Steven Hassan’s Strategic Interactive Approach
The Strategic Interactive Approach (SIA) encourages a positive, warm relationship between cult members and their families while helping to raise essential questions for cult members to consider. The SIA is non-coercive and empowers individuals by giving them the tools they need to detect and remove undue influence from their own minds. The SIA proposes a “dual identity” model: the cult identity and the authentic identity. The Strategic Interactive Approach liberates and then integrates the parts of the authentic identity that were co-opted by the cult identity. The goal is to restore the creative, interdependent authentic self, and enable the individual to digest and integrate their experience, and become stronger from it.
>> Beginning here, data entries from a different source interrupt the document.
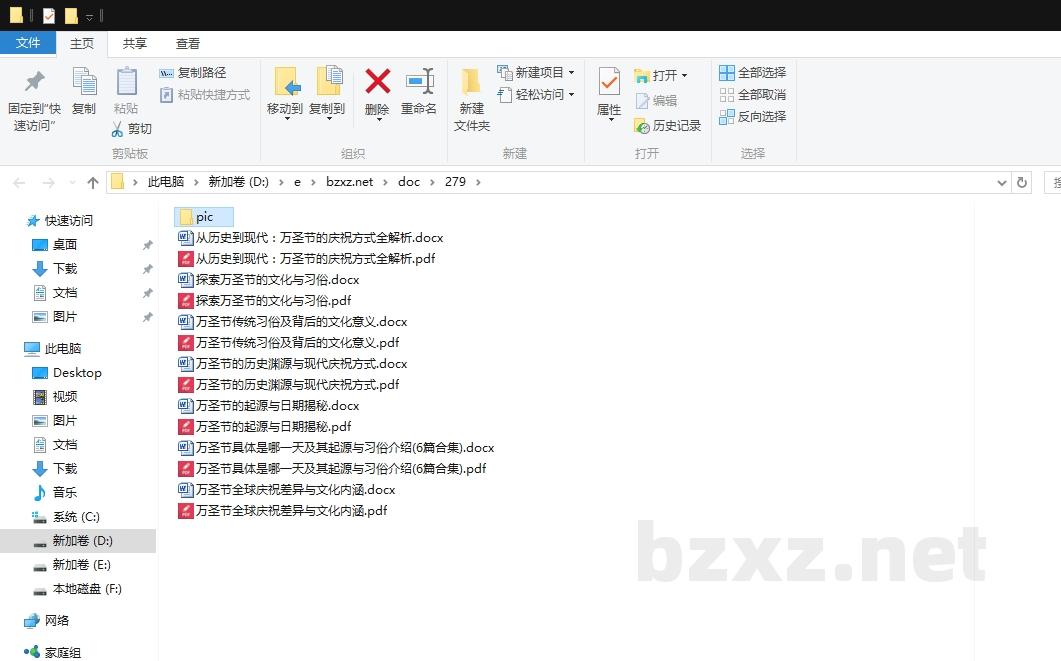Expand the address bar history dropdown arrow
1061x661 pixels.
1002,183
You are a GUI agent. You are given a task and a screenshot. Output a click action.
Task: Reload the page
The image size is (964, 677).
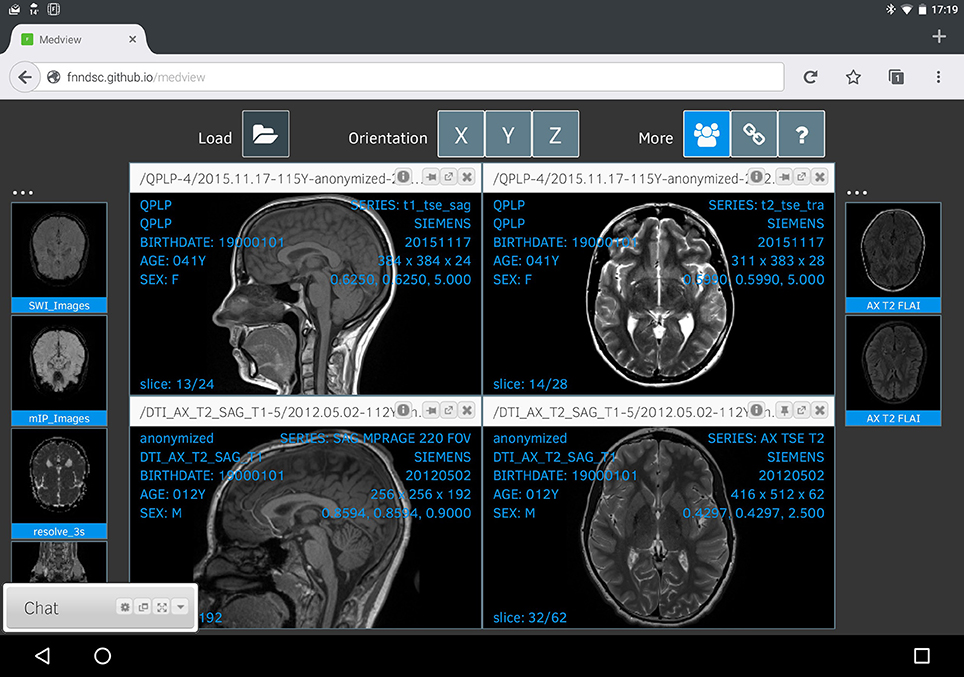(x=810, y=77)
The SIA focuses on the development of healthy relationships within the family. The safe and nurturing environment created by the SIA offers many opportunities to heal old wounds. As an integral part of the family system, the cult member is automatically included in the process. The SIA provides a long-term recovery process for both the cult member and members of the family. Everyone is traumatized by the cult involvement, even those who are not directly involved. Feelings get hurt. Belief systems are assaulted or shifted. People lose sleep. They get depressed. Anger, frustration, and resentment are repressed. Each person who has been involved in the traumatic experience of having a loved one in a destructive cult needs support on psychological and emotional levels.
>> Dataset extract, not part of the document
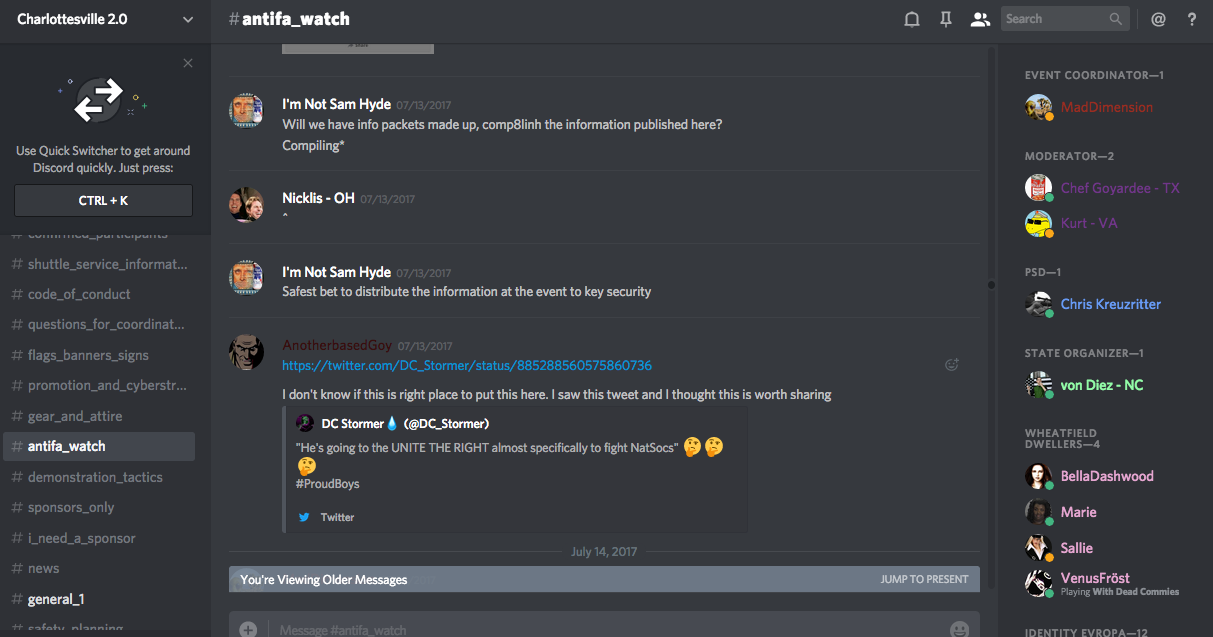Toggle the member list panel
1213x637 pixels.
click(980, 19)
It is an ongoing process that makes each telephone call, letter, and visit more effective. The focus is on small, strategic, meaningful interactions that communicate unconditional love and provide space for the loved one to express doubts and fears. In some cases, a formal three-day intervention is beneficial. Many times, mini-interactions may make a formal intervention unnecessary.
Differences Between Strategic Interactive Approach and Cult Deprogramming
Deprogramming does not take into account the problems that may have existed before the cult involvement and which may persist. It doesn’t deal with psychological issues in the cult member or in the family. It does not typically involve counseling family members, so it doesn’t address the damage done to them by the cult experience. Nor does it adequately prepare the former cult member for follow-up care. The experience often leaves scars that can take years to heal, if in fact they ever do. And there is little room to customize the approach to address underlying issues.
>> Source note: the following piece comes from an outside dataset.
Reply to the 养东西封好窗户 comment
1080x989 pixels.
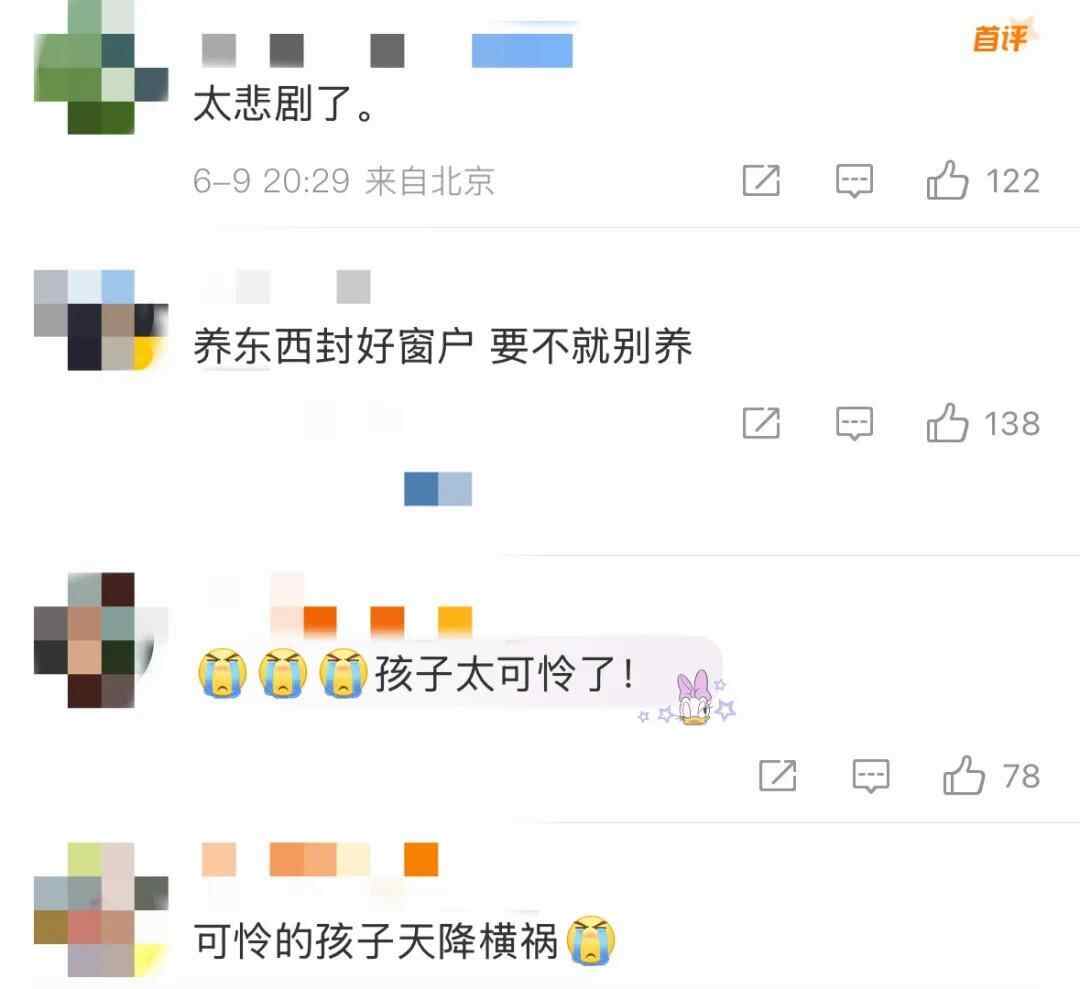click(x=854, y=423)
During deprogramming, power and control are placed in the hands of an external authority figure rather than within the cult member. The timing of the deprogramming is not based on the best interests of the cult member but, typically, at the convenience of family members and the deprogrammer. Deprogramming does not typically involve counseling with family members beforehand, so it doesn’t address the damage done to them by the whole cult experience. Nor does it adequately prepare them for follow-up care for the ex-member. In the aftermath of such situations, the cult member’s trauma, anger, and resentment can take years to dissipate, even if the deprogramming is successful.
The Strategic Interactive Approach accomplishes with finesse what deprogramming does with force by empowering the individual to be their own person; to think critically, to evaluate, and to reality-test; and to exercise their own free will. The person learns to listen to their inner voice, rather than the instructions of an authority figure.
They are able to reclaim their authentic identity and come to an understanding that they will have a better life ahead of them if they decide to leave the group. The aim is to empower them to make their own decisions, take back their lives and learn to detect and remove the virus of mind control on their own.